Po tym, jak Prezydium Sejmu ukarało
Grzegorza Brauna
za
gaszenie menory
za pomocą gaśnicy i podjęciu działań w tej sprawie przez prokuraturę,
Konfederacja
zwołała posiedzenie klubu, podczas którego omawiano wczorajszy incydent.
Sławomir Mentzen poinformował, że złożył wniosek o
ukaranie
posła Brauna. Miał on zostać przegłosowany. Polityk został
zawieszony w prawach członka klubu oraz ma zakaz wystąpień z mównicy Sejmie.

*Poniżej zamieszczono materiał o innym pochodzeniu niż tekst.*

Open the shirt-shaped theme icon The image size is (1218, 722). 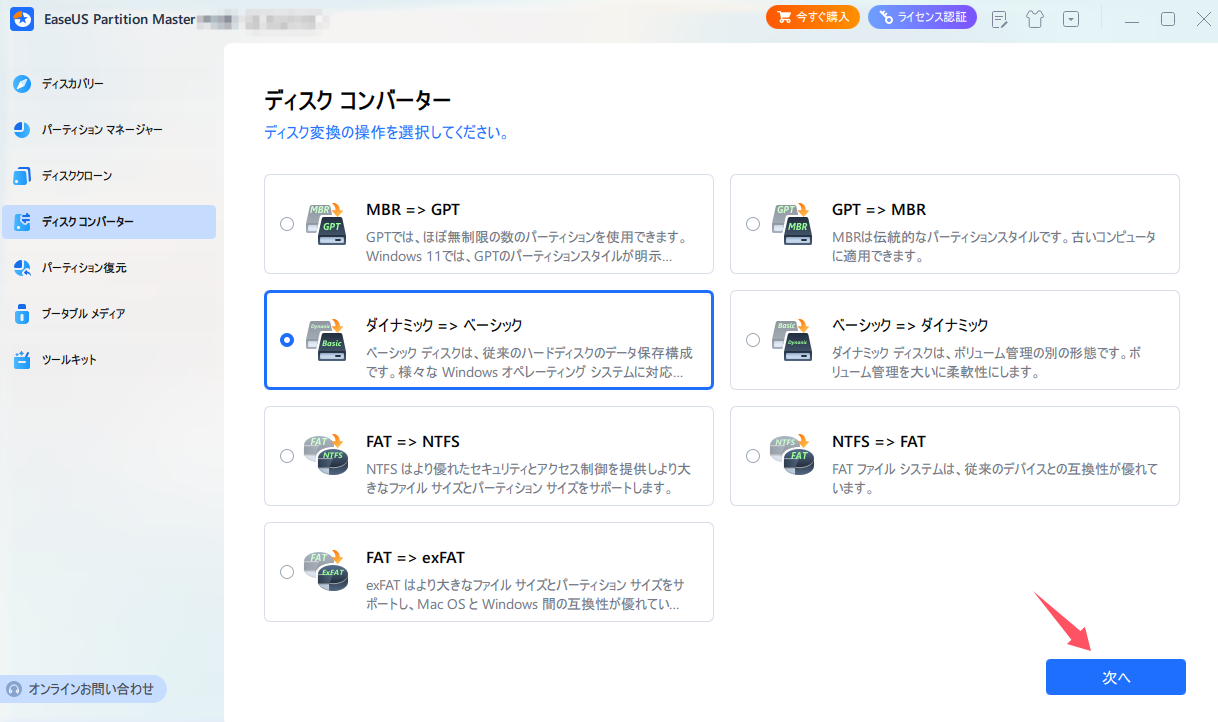(1035, 18)
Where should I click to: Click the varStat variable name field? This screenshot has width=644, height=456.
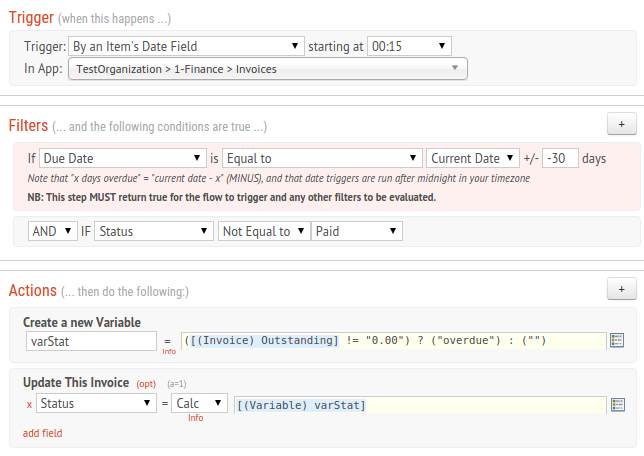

Mentzen przekazał także, że to klub decyduje o tym, jak karać swoich posłów i nie da się szantażować innym politykom, nawet jeśli ceną miała być utrata stanowiska wicemarszałka przez Krzysztofa Bosaka:
Polityk w ten sposób nawiązał do wniosku Lewicy, która uważa, że Bosak
nie poradził sobie z sytuacją, prowadząc obrady
. Prezes PiS Jarosław Kaczyński jeszcze wczoraj przekazał, że jego ugrupowanie poprze ten wniosek. Dziś w podobnym tonie wypowiedział się też
Szymon Hołownia
:
- Uważam to za zawstydzające, że ciągle trwają konsultacje Konfederacji w tej sprawie. To moje zdanie, nie konsultowałem tego jeszcze z moją siłą polityczną. Jeżeli Konfederacja uzna, że pan Braun nadal powinien mieć miejsce w jej szeregach, to nie powinno być miejsca dla przedstawiciela Konfederacji, z panem Braunem na pokładzie, w Prezydium Sejmu - stwierdził.
Rzeczniczka Konfederacji Ewa Zajączkowska-Hernik przekazała w rozmowie z Onetem, że na ten moment klub Konfederacji nie będzie podejmował żadnych innych decyzji w sprawie Brauna. Dodała, że jest to "uzależnione od dalszych działań pana posła Brauna".